NEW YORK, NY – October 1 – Barnes & Noble, Inc. (NYSE: BKS), the world’s largest bookseller, today announced the next edition of its hit series, “Upstairs at the Square” – recommended by The New Yorker, New York, Time Out New York, The Village Voice, Flavorpill, WWD Scoop, Time Out London, Vice and more – at the Union Square Barnes & Noble in Manhattan (33 East 17th Street at Union Square). On Tuesday, October 27th, at 7 p.m., Sherman Alexie, whose new book is War Dances (Grove/Atlantic, October 2009), and Kelley McRae, whose new album is Highrises in Brooklyn (sonaBLAST! Records), will discuss and perform their work in conversation with cultural journalist Katherine Lanpher. Admission is free, and no tickets are required. Seating is available on a first-come, first-serve basis.

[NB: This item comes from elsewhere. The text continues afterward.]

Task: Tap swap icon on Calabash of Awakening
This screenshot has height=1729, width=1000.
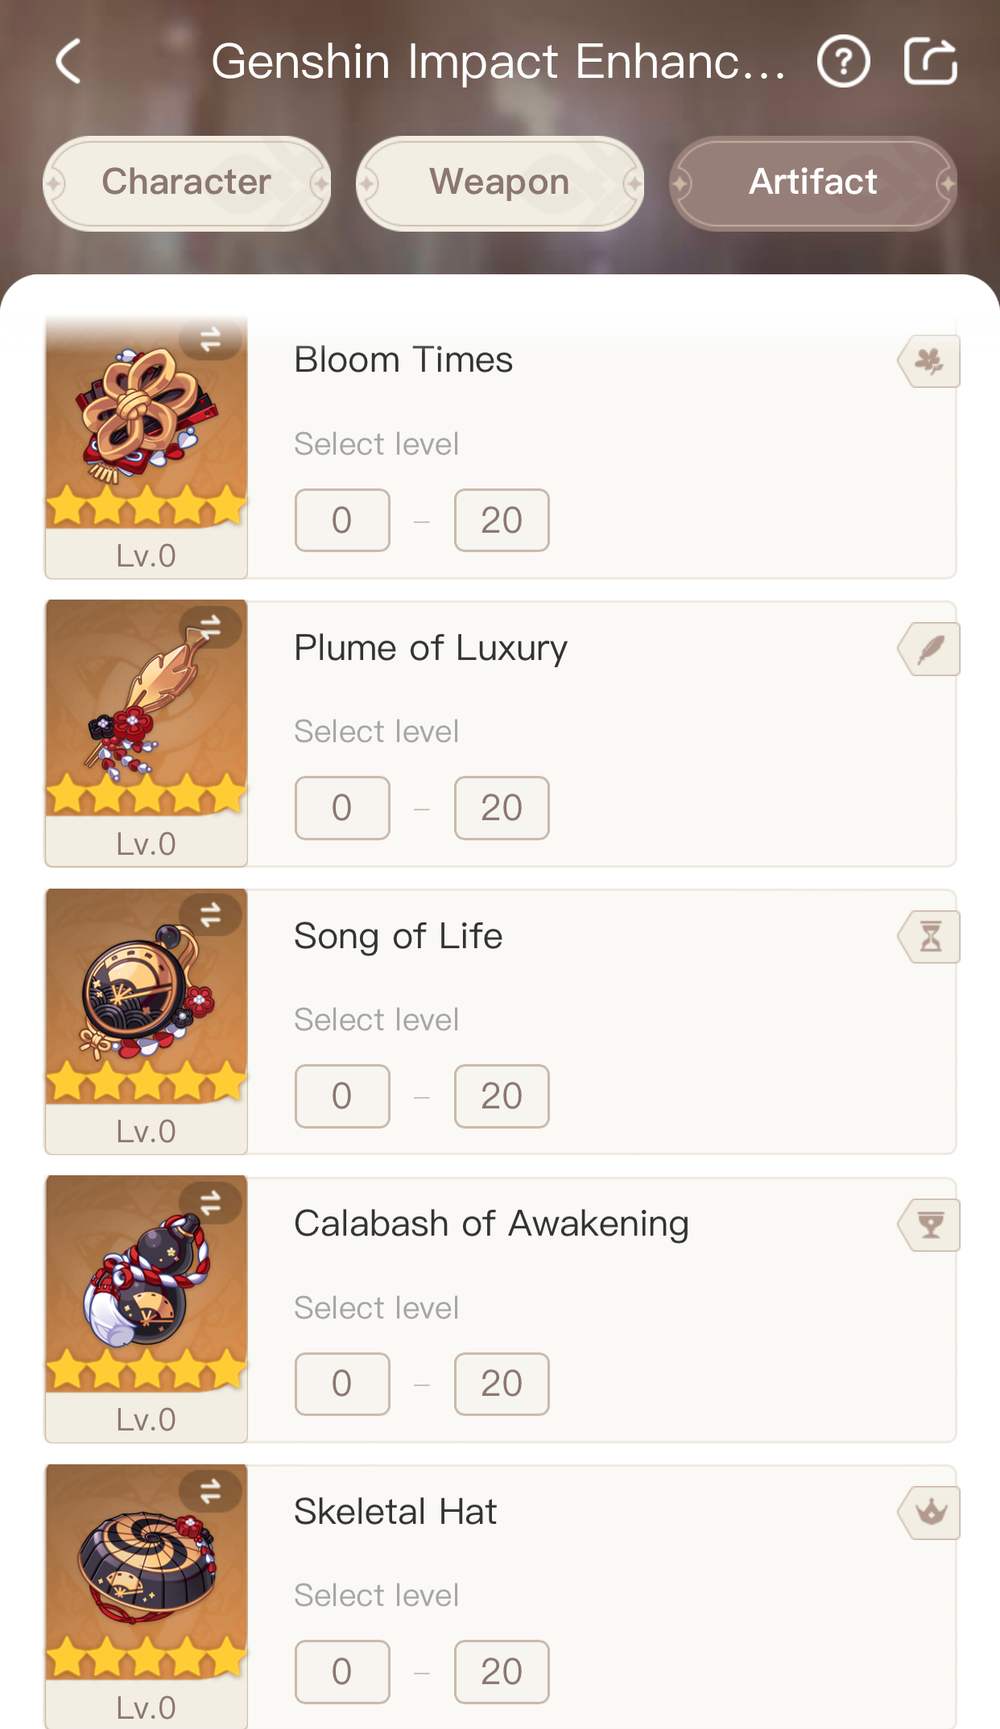Action: point(210,1203)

Fresh off his National Book Award win, Sherman Alexie (www.shermanalexie.com) delivers a heartbreaking, hilarious collection of stories that explores the precarious balance between self-preservation and external responsibility in art, family, and the world at large. In a bicoastal journey through the consequences of simple and monumental life choices, Alexie introduces us to personal worlds as they transform beyond return. Brazen and wise, War Dances is Alexie at the height of his powers. His latest book of poetry, Face (Hanging Loose Press, March 2009), was praised by Publishers Weekly for the “Brash, confrontational verse and prose [that] have made Alexie the most famous, and the most controversial, Native American writer of his generation.” An award-winning author, poet, and filmmaker, beloved for such works as The Absolutely True Diary of a Part-Time Indian, Smoke Signals and The Lone Ranger and Tonto Fistfight in Heaven, Alexie has been named one of Granta's Best Young American Novelists and lauded by The New York Times Book Review as “one of the major lyric voices of our time.”

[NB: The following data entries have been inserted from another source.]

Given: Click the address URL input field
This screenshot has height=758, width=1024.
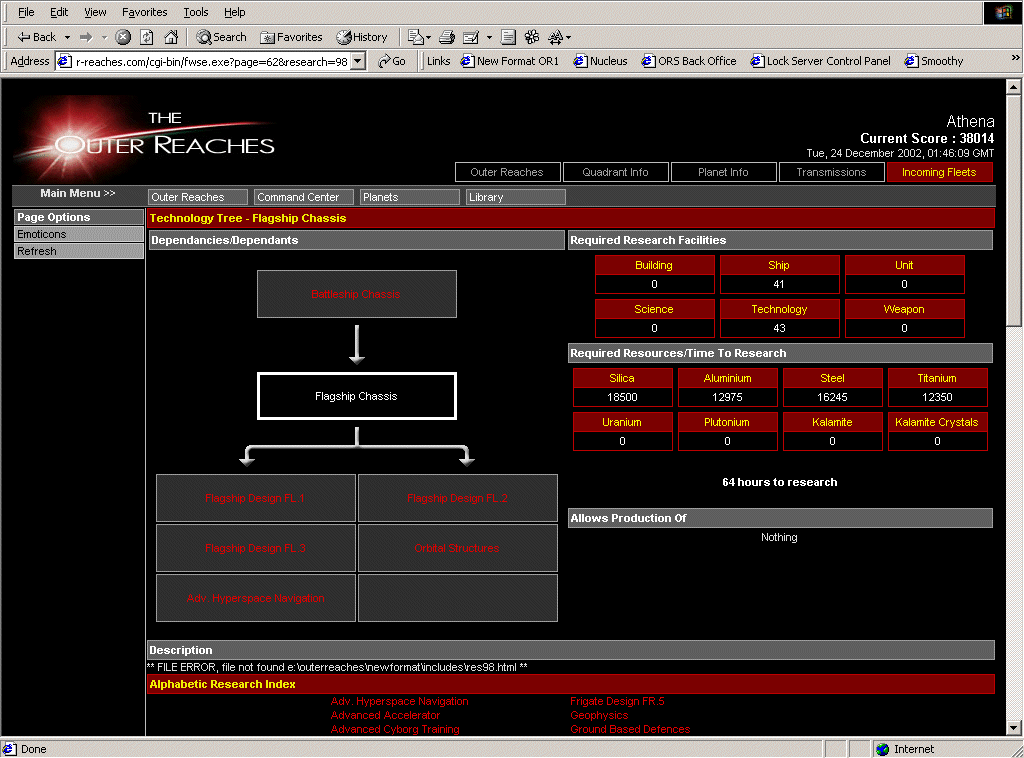Looking at the screenshot, I should pos(212,61).
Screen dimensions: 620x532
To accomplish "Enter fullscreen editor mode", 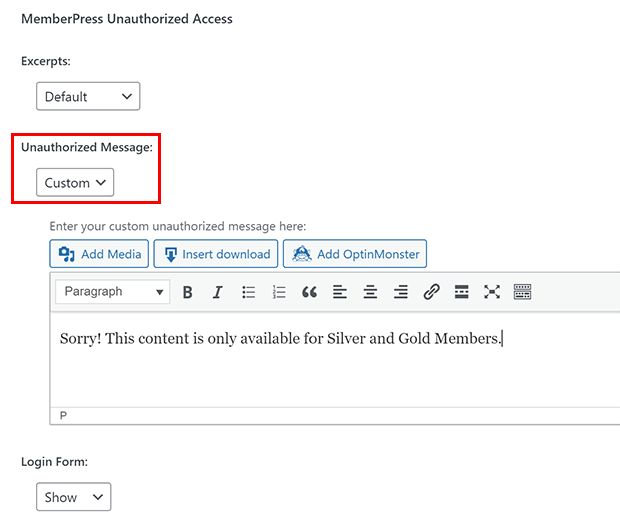I will click(492, 292).
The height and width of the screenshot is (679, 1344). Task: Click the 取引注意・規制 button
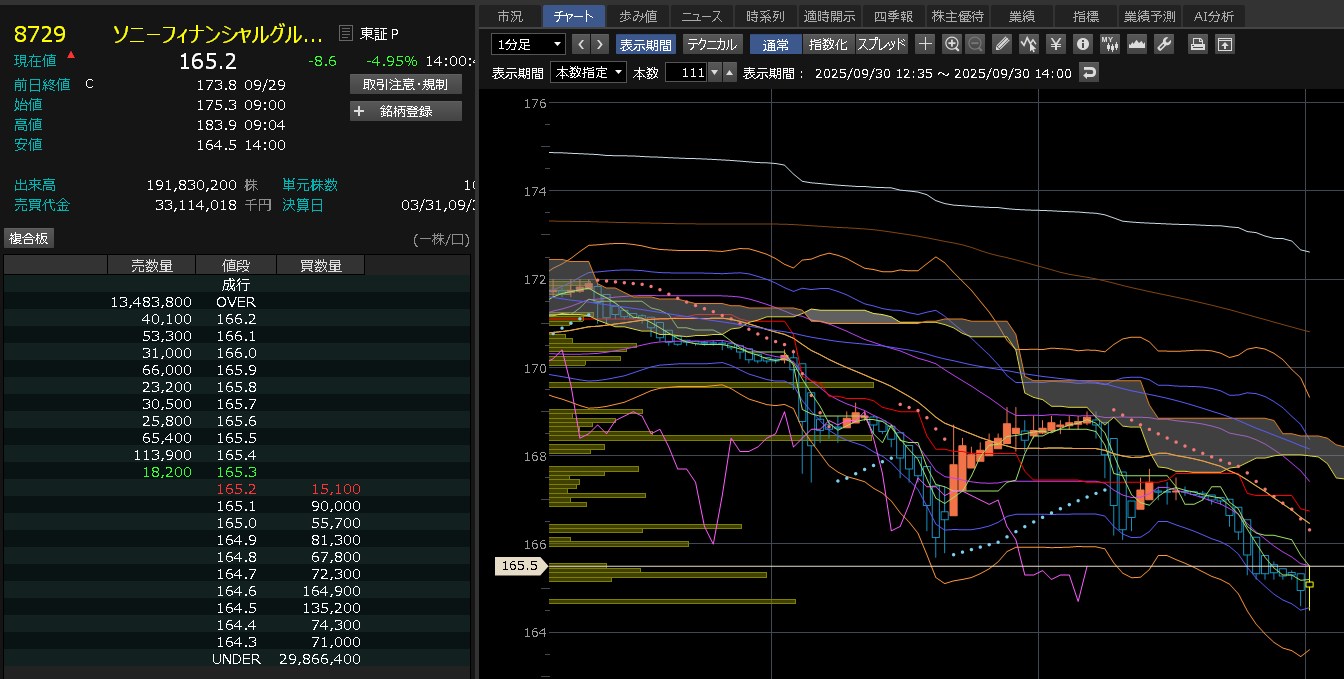tap(406, 84)
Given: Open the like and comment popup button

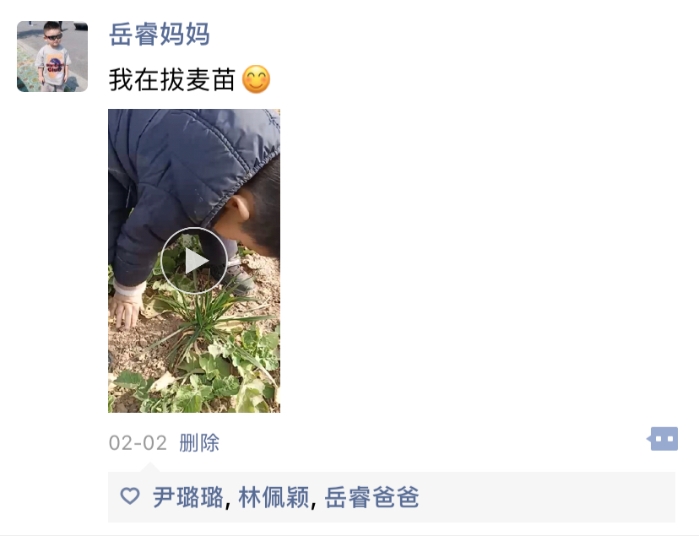Looking at the screenshot, I should pyautogui.click(x=663, y=439).
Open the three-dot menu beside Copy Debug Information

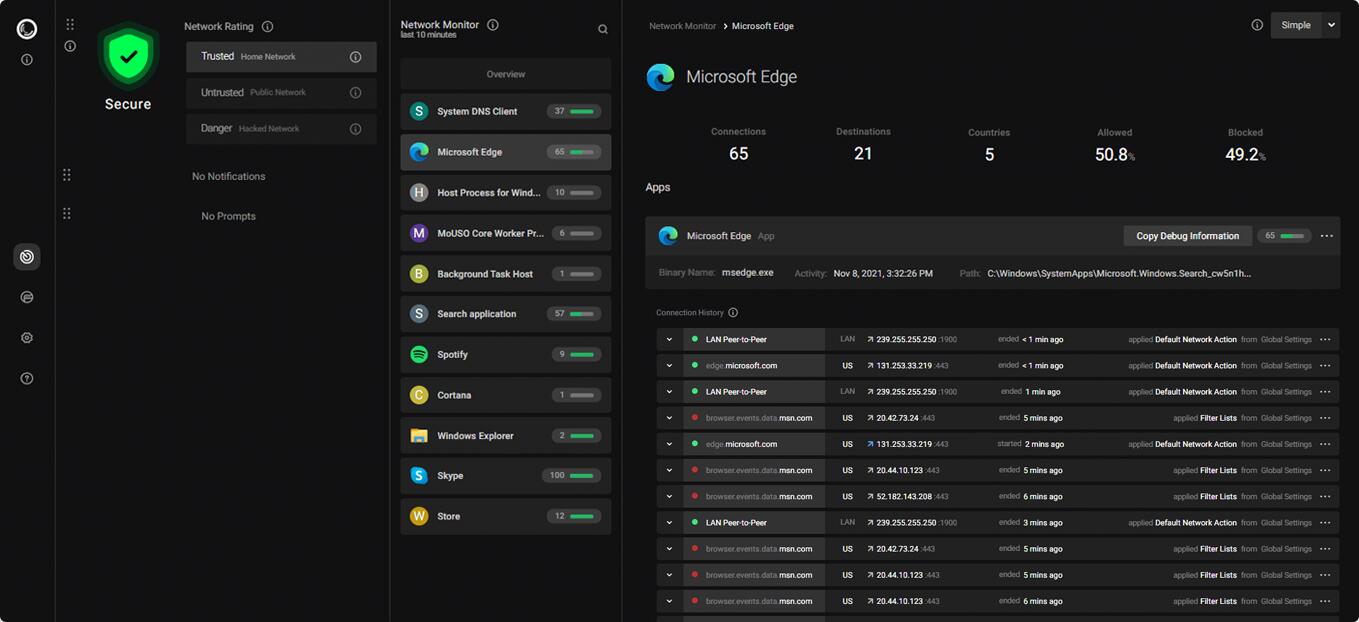click(x=1326, y=236)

Kelley McRae (www.kelleymcrae.com) made her debut in 2006 with Never Be, which received four stars in Paste, and her performance on WNYC's “Soundcheck” was named one of the year's best. The album also led her to reunite with an old friend, director Lear Debessonet, who called on her for Brecht's Saint Joan of the Stockyards at P.S. 122, reviewed glowingly by the New York Times. These successes, along with the stand-out track "Johnny Cash," put her on the map — at least the downtown music and theater map. With her newest release, Highrises in Brooklyn, produced by Brian Deck (Iron and Wine, Modest Mouse, Josh Ritter, Counting Crows), she deserves more longitude. This is an album that should span time zones. Not because Kelley arrived in Brooklyn by way of Baltimore; Dallas; and Starkville, Mississippi, but because she, like everyone, makes a daily commute through joy, despair, gratitude, doubt, hope, fear, shame, and the rest. In an interview in the San Francisco Chronicle, acclaimed German filmmaker Wim Wenders was asked when he was last moved to tears by art and replied, "The last songs that made me cry were by a young New York singer, Kelley McRae.” Kelley's music has also been featured in the Sundance film, Children of Invention, and the hit television show, Army Wives.

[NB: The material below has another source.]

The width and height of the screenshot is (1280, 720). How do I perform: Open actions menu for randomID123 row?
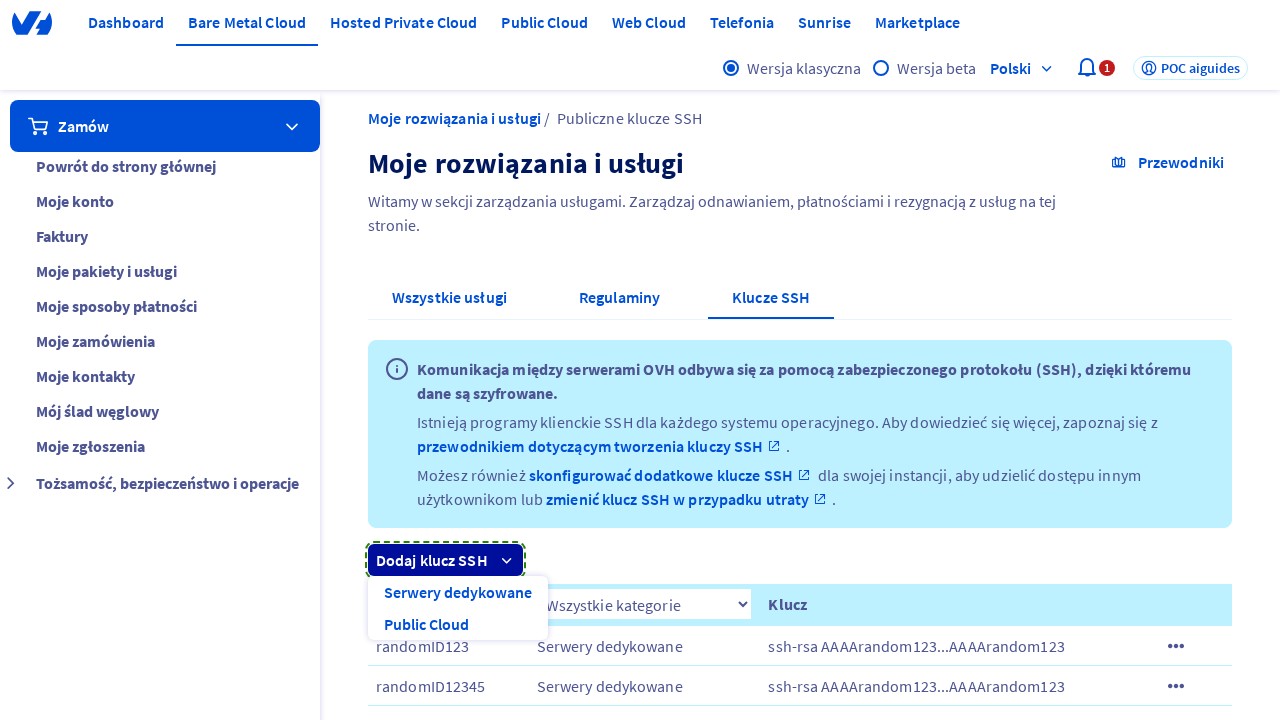[1175, 646]
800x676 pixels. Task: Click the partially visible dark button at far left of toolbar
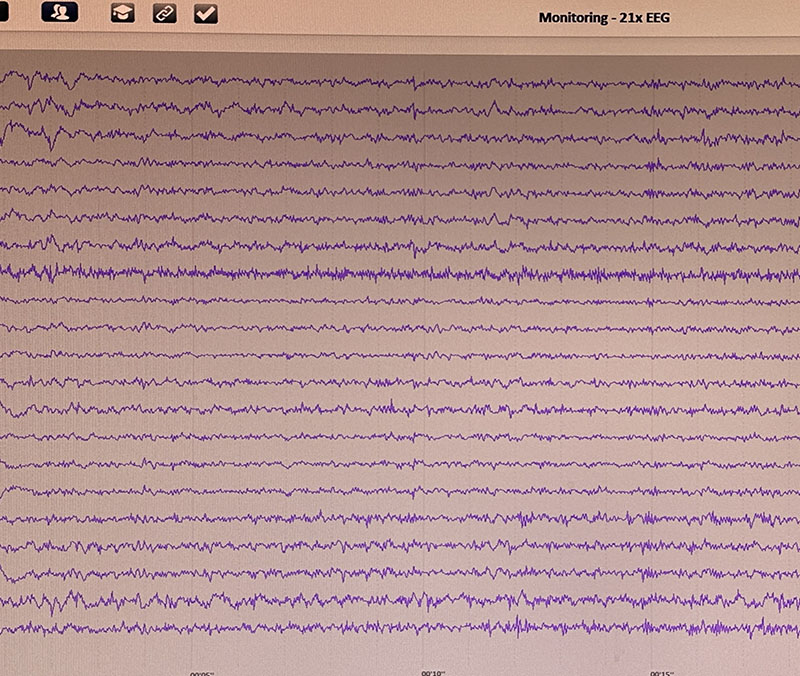pyautogui.click(x=4, y=13)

Katherine Lanpher (www.katherinelanpher.com) is an award-winning print and broadcast journalist, host of TIME Financial Toolkit on Time.com, contributing editor to More magazine, and substitute host for “The Takeaway,” a collaboration of WNYC, PRI, the BBC and the New York Times. Springboard Press published her essay collection, Leap Days.

Please save the date for the next edition of “Upstairs at the Square”: Patti Smith on January 19.

“Upstairs at the Square,” which celebrated three years in June, has featured authors such as Nick Cave, William Gibson, Tom Wolfe, David Lynch, Chimamanda Ngozi Adichie, Anna Gavalda, Kurt Andersen, Min Jin Lee and musicians including Regina Spektor, Duncan Sheik and members of the cast of Spring Awakening, Japanther, Badly Drawn Boy, Au Revoir Simone, Aimee Mann and more. An archive of recordings is available on Barnes & Noble.com (www.bn.com/upstairs), where “Upstairs at the Square” is enjoyed by listeners around the world.